Last year our chapel in Cambridge caught fire dramatically during a Sunday meeting. All members were evacuated without injury while twenty-two fire trucks from five neighboring communities battled the flames. Longfellow Park Chapel was the oldest in the Boston area (1956) and a home away from home for thousands of Mormons who have passed through Boston over the past 50 years.

Since the fire that destroyed most of the building, we have been meeting at Harvard Episcopal Divinity School across the street from Longfellow Park Chapel. We have felt very welcome at EDS and our sincerest thanks go out to our kind and generous tenants of the past year.

While it was providence that provided us with a place to hold our congregations together last year, how excited we were to dedicate a building of our own this past weekend. Construction on the LP Chapel is not yet complete, but the first Mormon Stake Center in the Cambridge area was completed less than three miles away.

Details of building size, square footage, and pre-dedication activities are available elsewhere, but newspapers and other media do little to convey spiritual sentiments and insights at a time of such importance to members. of the area.

True, I haven’t spent most of my life as a Mormon in Boston. I wasn’t born here and probably won’t die here. But almost four years into my life as a resident, I feel so connected to this place that my history in the area has meaning and importance. I feel connected to church members in this area as they have struggled to plant their gospel seed in sometimes rocky soil and fertilize it to the best of their ability. “We all drink from wells we didn’t dig and walk across bridges we didn’t build,” our stake president so eloquently said yesterday. I am grateful for the ancestors who came before me to this place.

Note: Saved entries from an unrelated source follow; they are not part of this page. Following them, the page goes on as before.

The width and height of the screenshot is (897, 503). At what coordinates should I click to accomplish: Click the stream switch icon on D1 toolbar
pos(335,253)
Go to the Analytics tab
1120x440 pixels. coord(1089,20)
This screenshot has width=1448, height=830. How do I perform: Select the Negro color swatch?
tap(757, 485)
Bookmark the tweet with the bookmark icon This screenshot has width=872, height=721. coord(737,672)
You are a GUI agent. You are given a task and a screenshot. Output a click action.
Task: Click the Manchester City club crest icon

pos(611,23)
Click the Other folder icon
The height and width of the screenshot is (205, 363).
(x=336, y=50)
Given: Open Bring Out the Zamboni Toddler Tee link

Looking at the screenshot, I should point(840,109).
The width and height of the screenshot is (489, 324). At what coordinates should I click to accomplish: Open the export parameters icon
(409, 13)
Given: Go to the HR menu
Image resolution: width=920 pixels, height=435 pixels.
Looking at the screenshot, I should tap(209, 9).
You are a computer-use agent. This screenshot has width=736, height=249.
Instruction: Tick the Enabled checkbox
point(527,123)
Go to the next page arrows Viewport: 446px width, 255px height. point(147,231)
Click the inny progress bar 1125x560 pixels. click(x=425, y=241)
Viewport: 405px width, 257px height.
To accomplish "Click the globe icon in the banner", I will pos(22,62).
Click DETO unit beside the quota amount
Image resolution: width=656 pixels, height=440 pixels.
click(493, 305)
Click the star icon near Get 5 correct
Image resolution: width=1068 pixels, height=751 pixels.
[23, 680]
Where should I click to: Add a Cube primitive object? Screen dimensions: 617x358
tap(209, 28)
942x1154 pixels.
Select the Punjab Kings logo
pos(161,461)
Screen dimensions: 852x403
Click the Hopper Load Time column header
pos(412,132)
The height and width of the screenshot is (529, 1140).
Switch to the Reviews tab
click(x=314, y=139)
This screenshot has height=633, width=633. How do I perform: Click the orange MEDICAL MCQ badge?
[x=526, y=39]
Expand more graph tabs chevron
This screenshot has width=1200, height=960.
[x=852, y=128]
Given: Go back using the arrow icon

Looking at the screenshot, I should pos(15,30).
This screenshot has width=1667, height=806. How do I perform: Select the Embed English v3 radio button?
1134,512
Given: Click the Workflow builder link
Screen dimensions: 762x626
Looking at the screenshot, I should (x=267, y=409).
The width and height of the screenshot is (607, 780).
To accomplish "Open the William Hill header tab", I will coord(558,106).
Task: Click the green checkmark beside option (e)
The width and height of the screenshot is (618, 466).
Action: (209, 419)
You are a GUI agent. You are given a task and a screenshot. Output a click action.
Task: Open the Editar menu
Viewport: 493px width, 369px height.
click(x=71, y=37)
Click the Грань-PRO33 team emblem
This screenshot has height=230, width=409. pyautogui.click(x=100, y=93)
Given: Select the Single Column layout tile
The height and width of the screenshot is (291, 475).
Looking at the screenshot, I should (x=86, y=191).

Printed inside the service program is an excerpt from Longfellow Park Chapel’s original dedication booklet:

“A chapel is not an end in itself. It is a place where people can come together and learn the principles of the everlasting Gospel and obedience to these teachings; where peace, love and happiness can reign. As well as the justice of the saints in the past has brought the blessings of today, so the righteousness of the saints today will bring the abundance of the Lord tomorrow.

And so the saints hope and pray that soon their faith and works will bring a stake of Zion as prophesied; and that the time will come when a Latter-day Saint Temple will overlook the Charles River as it flows to the sea, along the course traveled by the patriots who lived, fought, and died so that this land might meet your destiny”.

The original Cambridge branch referenced above was a branch 54 years ago. That branch has split, and split, and split again, and there are now 30 districts and branches in this region because of the faithful service and diligent action of that original Cambridge branch. I wasn’t even close to living in 1956, but I am eternally grateful for those strong members of the original Cambridge Branch Patriots, because they have made Boston feel like home.